The latest war between video game consoles could decide the fate of two entertainment technology battles as the hardware makers fight for control of the living room.

Sony and Microsoft are going head-to-head with their high-performance consoles, setting their sights on becoming the hub of home entertainment. Meanwhile, Nintendo seeks to carve out new territory in its traditional market while providing additional online features to make its new device more accessible to the average person.

The outcome of the game console contest is just one more piece of a puzzle that has left the media sector collectively scratching its head. As increasing consumer choices continue to pry loose the once-firm grip content distributors such as cable, satellite and music-recording firms previously held on how we watch movies and TV or listen to music, the power is tipping toward the individual, analysts say.

"We're going to continue to see the breakdown of dominance and control of the traditional gatekeepers," said Van Baker, vice-president of research at technology market analysis firm Gartner, Inc.

Microsoft tested its online video download services in May, featuring video clips of a documentary about the making of the video game Gears of War.

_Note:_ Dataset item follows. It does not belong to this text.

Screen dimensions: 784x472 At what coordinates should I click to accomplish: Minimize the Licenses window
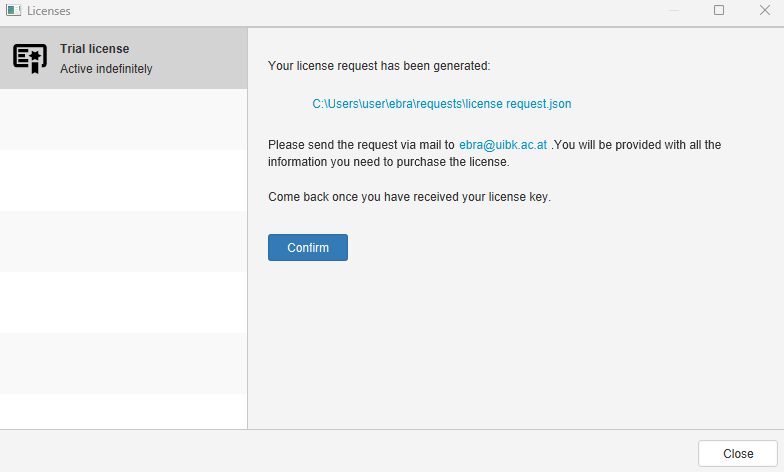(673, 10)
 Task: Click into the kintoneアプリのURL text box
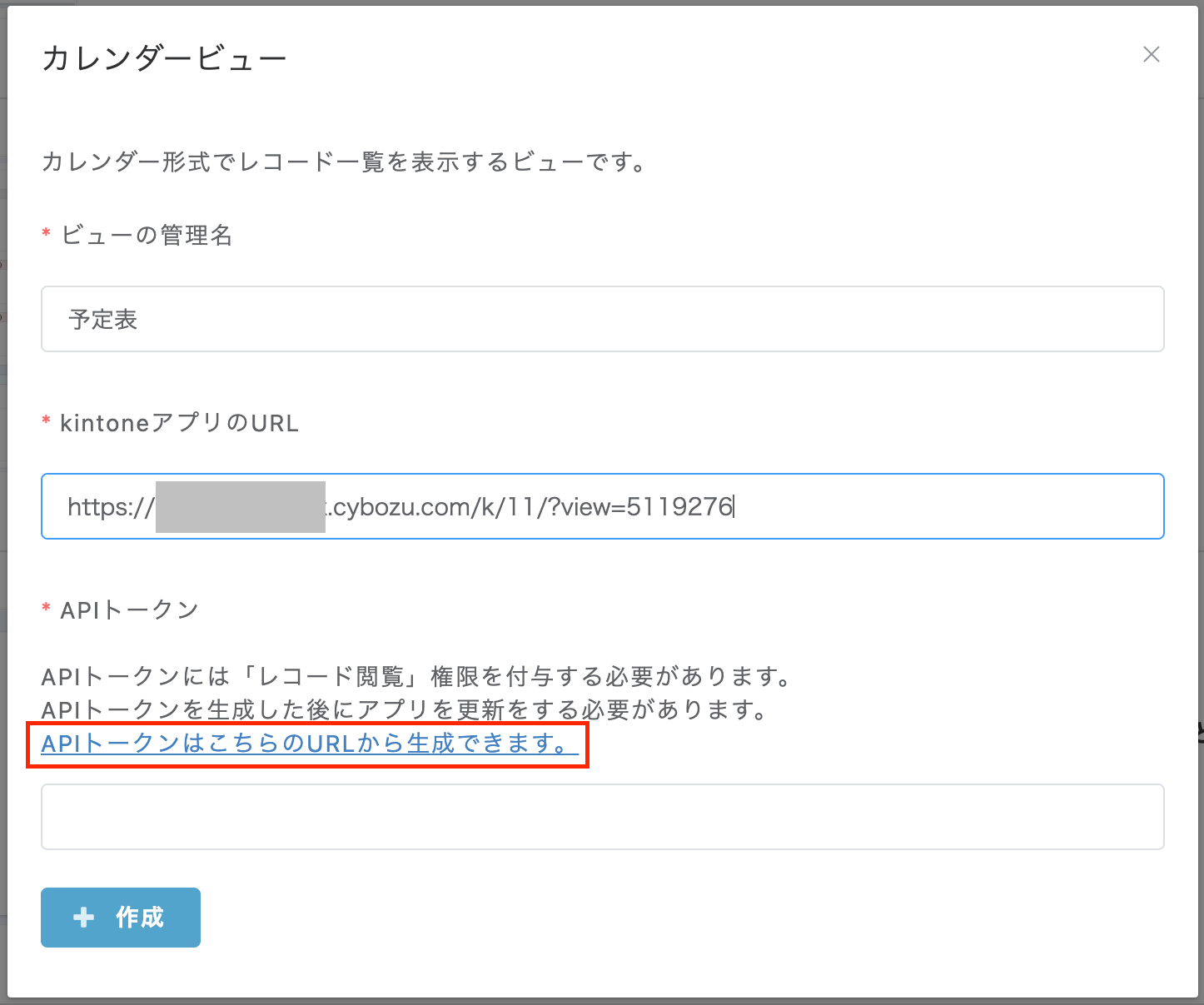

The shift has forced traditional outlets to explore new avenues to reach an audience that has grown ever-more fragmented with each new technology that grants them a choice of how, when and where they get their entertainment, Baker told CBC News Online.

"The media industry is experimenting with alternative channels of delivery, and we're going to continue to see that expand."

TV and movie downloads

The video game console networks offer yet another option for people to find their non-gaming entertainment, Baker said.

Microsoft Corp. is the first to demonstrate the potential that the game consoles have to become a gateway for more traditional media. Starting on Nov. 22, Xbox 360 owners in the United States could use the Xbox Live network to download and buy full-length television shows, and rent feature-length movies in both standard and high-definition resolution.

The company has signed with CBS, MTV, Paramount Pictures, and Warner Bros., among others, to deliver TV shows and movies through Xbox Live.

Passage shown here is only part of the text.